4) I like how the hats come into play in the story. And can I say that I was cringing during the scene where she’s a brand new maid at the rich lady’s house. She’s just supposed to take breakfast up and leave it for the mistress of the house, but when she sees all the hats… Well. Ooh, boy!

5) I love the twist with the sister. I’ll leave it at that.


1) I’m not sure I completely bought the motivation near the end of the book where [SPOILER] the Uncle decides to send Dina back to Germany, like she wished.[END SPOILER] I understand the reason why the author needed this to happen, but I wasn’t totally sold on how it fit in with the plot.

2) Also, the relationship with Johann is a little odd since she’s only 13 years old. During those scenes, she seemed so much older, like I was suddenly reading a book about a 16-year-old. Again, I understand why the author did this, but at times this plot-line almost  seemed too old.


My rating is 4 Stars (out of 5) – I really enjoyed this book. Which isn’t too surprising since I really enjoy reading almost everything by this author. I’d recommend it to anybody who loves history, especially if you love a good historical book about the immigrant experience in New York City.


Have you read this book? What did you think of it? I’d love to hear your thoughts in the comments!

Review: The Unforgotten Coat

unforgottenBook: The Unforgotten Coat
Author: Frank Cottrell Boyce
Rating: 3 Stars

Basic plot: Julie becomes the “Good Guide” for Mongolian brothers Chingis and Nergui.
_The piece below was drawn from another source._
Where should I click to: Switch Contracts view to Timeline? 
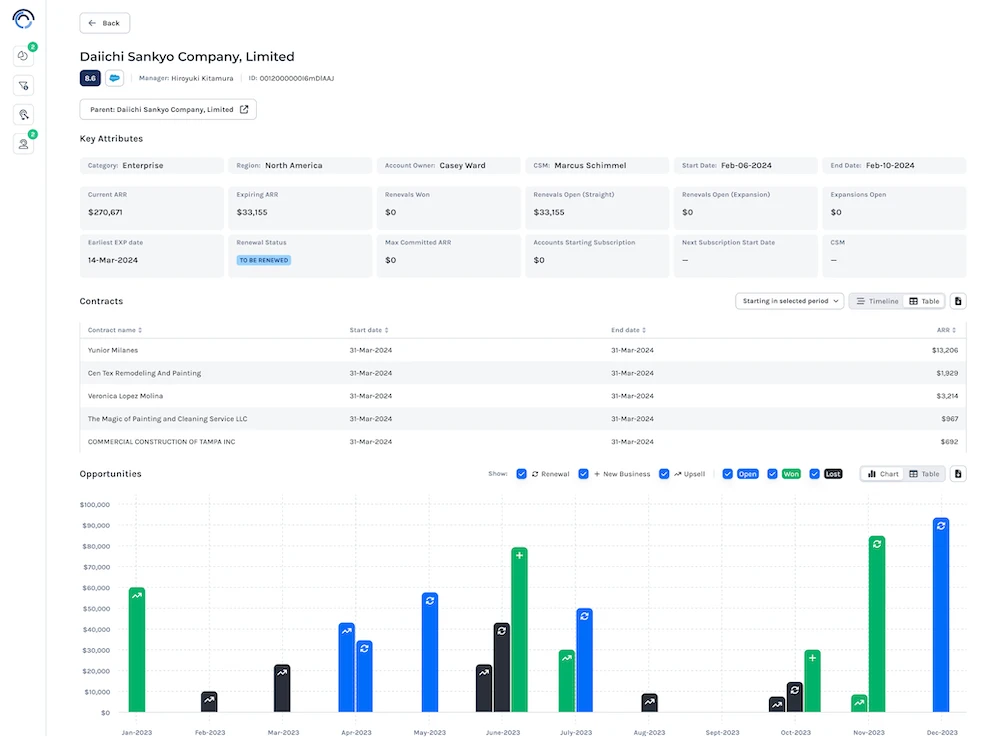click(877, 301)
She helps them learn to integrate into British society, to hide from the “demon” who is trying to “eat Nergui”.


1) Learning some cool Mongolian facts. After being chosen by Chingis to be their “Good Guide”, Julie researches Mongolia and insists on giving a presentation to her sixth grade class. Of course, Chingis is the one who is supposed to be the one giving info about his homeland, but Julie ends up doing the most talking. Nice touch by the author (especially in light of how this quietness about Mongolia fits in well with how the story ends.)
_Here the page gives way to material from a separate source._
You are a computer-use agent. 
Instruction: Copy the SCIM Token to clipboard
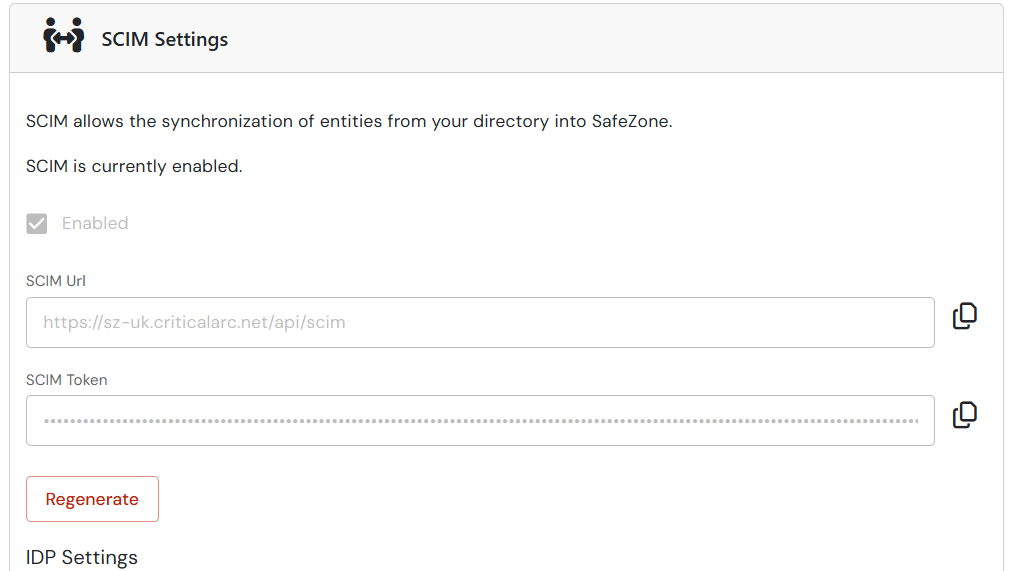click(964, 415)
2) I liked the Polaroid photos scattered throughout the story. At first, I thought they were just atmosphere, but they definitely are important to the plot.
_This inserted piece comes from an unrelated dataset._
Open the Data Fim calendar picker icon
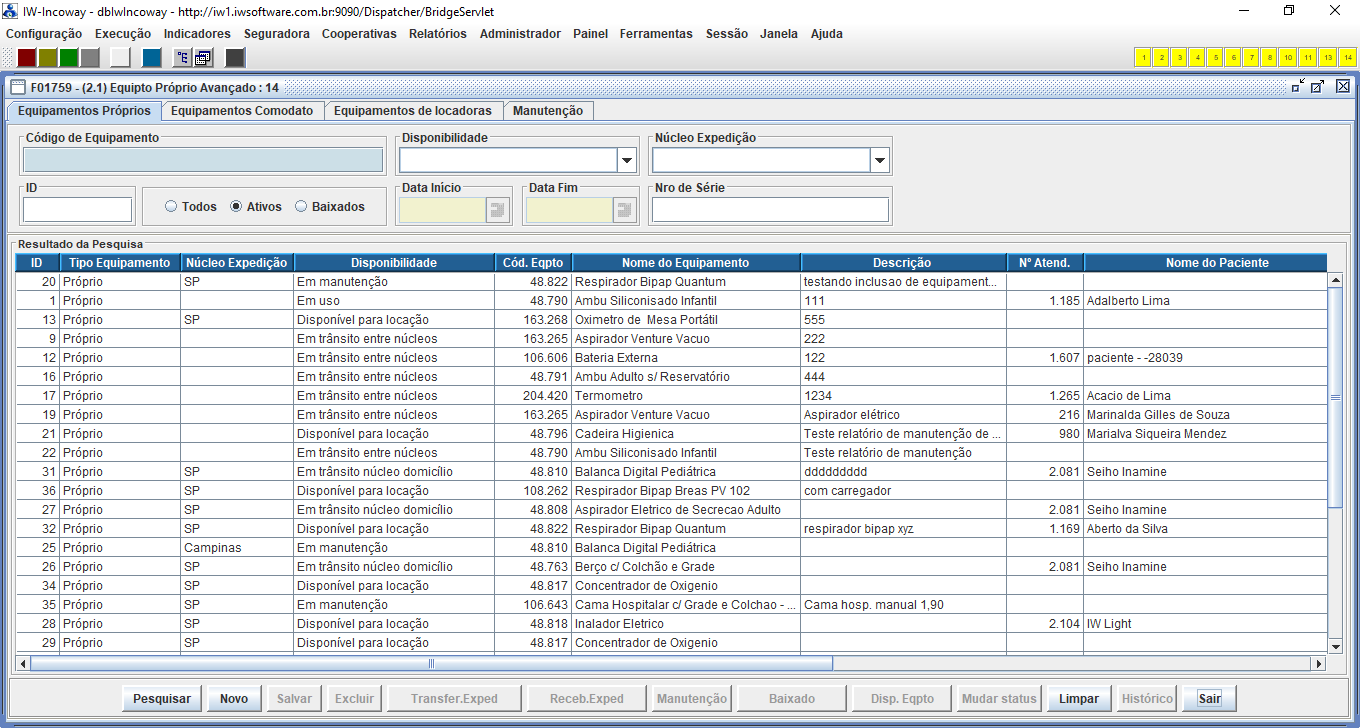Screen dimensions: 1360x728 click(x=625, y=209)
3) Interesting how the fear of these immigrants/refugees manifests itself. Through baking the little raisin man, to taking a different route each day when walking home from school, to insisting that Nergui stay with Chingis in the sixth grade classroom, even though he’s much younger. Coming to a new country is tough under any circumstance. I liked how the author understates this fear. He uses very little suspense and basically presents facts without making a big deal about it. After all, we are reading this story through the eyes of Julie, not the boys.

4) **SPOILER: I like how the ending is not super-happy. It’s not super-sad either. I thought it was realistic that the boys are deported, thus making their fear justified. Eaten by the “demon”. However, the final image gives hope. END SPOILER


1) I was a little confused at times. I liked the photos, but they sometimes also brought me out of the story. Was this a true story? Why did he take that photo? When does this take place? It wasn’t until the end that I realized that this is a fictionalized account of some true events. While this isn’t a bad thing (I don’t mind fictionalized accounts!), it’s the being taken out of the story that isn’t so good.


My rating is 3 Stars (out of 5) – I enjoyed this book! I absolutely loved Cosmic and Framed by the same author. I don’t think this book is as good as those ones, but I did enjoy it.